The novel works as a polemic against slavery and arbitrary hierarchy. Where does technology fit into this picture? Most clear is how technology was the key to the rise of “The Boss” in Camelot. A time traveler, he was able to introduce first small technologies in order to become the greatest wizard in England. First secretly and then openly he rolled out a technocratic republic to replace the medieval monarchy of Arthur. This included public schooling, newspapers, industries, and modern weapons. “The Boss” uses technology to battle the evils of chivalry and over turn their dominance over the enslaved peasants. He is at times a “boss” trying to benefit himself and solidify his leadership of Camelot, but he is also a Robespierre always eager for a political revolution and willing to use technological reforms to affect it.

After touring the countryside, “The Boss” and King Arthur are placed into slavery. After their escape, “The Boss” emerges eager to take on the cult of chivalry. He does this in a tournament, where he comes armed with a lasso and a revolver. After killing a dozen or so knights, he proves to all observers the triumph of his technology (really wizardry to the observers), but not yet his values. The revolution “The Boss” is after required violence.

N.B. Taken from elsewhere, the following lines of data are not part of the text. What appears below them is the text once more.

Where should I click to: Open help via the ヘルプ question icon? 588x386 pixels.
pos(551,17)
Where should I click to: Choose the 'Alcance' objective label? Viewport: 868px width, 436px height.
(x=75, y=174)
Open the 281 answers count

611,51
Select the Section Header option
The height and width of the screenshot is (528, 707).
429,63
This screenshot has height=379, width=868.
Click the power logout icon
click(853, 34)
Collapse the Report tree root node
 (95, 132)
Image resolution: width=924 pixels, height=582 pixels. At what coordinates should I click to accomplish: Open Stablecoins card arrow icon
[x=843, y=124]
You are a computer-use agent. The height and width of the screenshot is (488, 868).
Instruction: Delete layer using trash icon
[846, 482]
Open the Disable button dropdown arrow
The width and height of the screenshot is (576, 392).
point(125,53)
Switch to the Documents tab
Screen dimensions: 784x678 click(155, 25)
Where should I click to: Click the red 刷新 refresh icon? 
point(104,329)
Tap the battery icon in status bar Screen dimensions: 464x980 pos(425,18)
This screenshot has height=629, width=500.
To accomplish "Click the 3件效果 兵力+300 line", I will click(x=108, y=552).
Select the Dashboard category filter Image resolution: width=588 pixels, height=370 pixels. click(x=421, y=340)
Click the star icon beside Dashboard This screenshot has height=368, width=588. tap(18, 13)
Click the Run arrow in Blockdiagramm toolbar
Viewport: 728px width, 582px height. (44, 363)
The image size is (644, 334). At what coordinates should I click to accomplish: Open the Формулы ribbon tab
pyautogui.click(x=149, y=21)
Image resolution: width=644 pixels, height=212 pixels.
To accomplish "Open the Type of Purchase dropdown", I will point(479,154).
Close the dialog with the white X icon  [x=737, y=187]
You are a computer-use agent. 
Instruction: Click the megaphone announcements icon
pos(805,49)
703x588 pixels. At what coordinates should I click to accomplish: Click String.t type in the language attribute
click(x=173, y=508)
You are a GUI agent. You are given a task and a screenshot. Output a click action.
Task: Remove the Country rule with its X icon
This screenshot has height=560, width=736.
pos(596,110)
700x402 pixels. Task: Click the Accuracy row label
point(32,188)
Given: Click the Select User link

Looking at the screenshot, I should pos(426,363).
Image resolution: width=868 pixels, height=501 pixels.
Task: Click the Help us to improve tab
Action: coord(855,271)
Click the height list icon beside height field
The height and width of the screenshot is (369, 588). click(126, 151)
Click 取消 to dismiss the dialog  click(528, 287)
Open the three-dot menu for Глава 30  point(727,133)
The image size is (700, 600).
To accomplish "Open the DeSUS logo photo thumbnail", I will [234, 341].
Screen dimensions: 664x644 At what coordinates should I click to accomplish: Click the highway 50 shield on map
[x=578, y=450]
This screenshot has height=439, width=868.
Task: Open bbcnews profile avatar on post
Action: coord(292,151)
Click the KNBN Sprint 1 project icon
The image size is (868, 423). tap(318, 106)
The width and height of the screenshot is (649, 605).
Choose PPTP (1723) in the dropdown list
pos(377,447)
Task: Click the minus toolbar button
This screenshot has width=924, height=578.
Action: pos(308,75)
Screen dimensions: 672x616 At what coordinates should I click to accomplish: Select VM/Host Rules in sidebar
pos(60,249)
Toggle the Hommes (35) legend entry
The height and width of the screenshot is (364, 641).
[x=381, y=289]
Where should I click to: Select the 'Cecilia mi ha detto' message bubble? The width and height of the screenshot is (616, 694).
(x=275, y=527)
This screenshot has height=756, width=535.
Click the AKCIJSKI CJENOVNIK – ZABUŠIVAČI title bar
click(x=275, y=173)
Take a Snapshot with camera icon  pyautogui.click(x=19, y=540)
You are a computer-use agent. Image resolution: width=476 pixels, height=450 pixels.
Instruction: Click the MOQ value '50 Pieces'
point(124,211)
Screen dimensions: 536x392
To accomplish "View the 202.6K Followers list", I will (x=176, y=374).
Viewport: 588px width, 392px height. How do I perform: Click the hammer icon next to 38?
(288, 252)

There is a bit of hypocrisy in “The Boss” over democracy. First, he is very much interested in securing his own power. For all his talk of destroying aristocracy, he did not seem to trust peasants with their freedom (they would need to be civilized first). In this he may reflect the values of nineteenth-century Western imperialism. When describing his battle in the tournament he thoughts: “It was born of the fact that all the nation knew that this was not a duel between two mighty magicians; a duel not of muscle or the mind, not of human skill but of super human art and craft, a final struggle for supremacy between the two master enchanters of the age.” (494) In this, he simply shifted the terms of the debate to what was most advantageous to an industrial-era machinist. Not quite a democracy, more of a technocratic meritocracy is in his mind. Like in many meritocracies and technocracies, the terms of merit are defined by those already in power.

If “The Boss” is able to put nineteenth century technologies into medieval England while leapfrogging centuries of economic and political developments, it is not clear that democracy could be placed in Camelot without first some elements of the reforms of “The Boss.” He mentions that democracy is the only way to remove barbarism from the legal and political system. And as far as “The Boss” is concerned, elevating democracy requires brining along all of the nineteenth century along with him. Of course, that is what puts him in a bind at the end of the story when he is holed up with his technology with the corpses of 30,000 knights trapping him in.

The climax to the story comes with the Church’s interdict over “The Boss” and his endeavors. This act is inspired as much by his political reforms, as his technological introductions. He promised to transform Camelot into a republic by replacing the king, when he dies, with an elected leader. The interdict leads to his fall, another suggestion that no matter how easily the technology is able to be placed in a new environment, the political and social transformation “The Boss” sought was an impossibility. For Mark Twain, social changes comes much more slowly and much more violently than technological revolutions. The challenge is not to transcend time, but to ensure that our moral and social values are reflected in the technologies we use.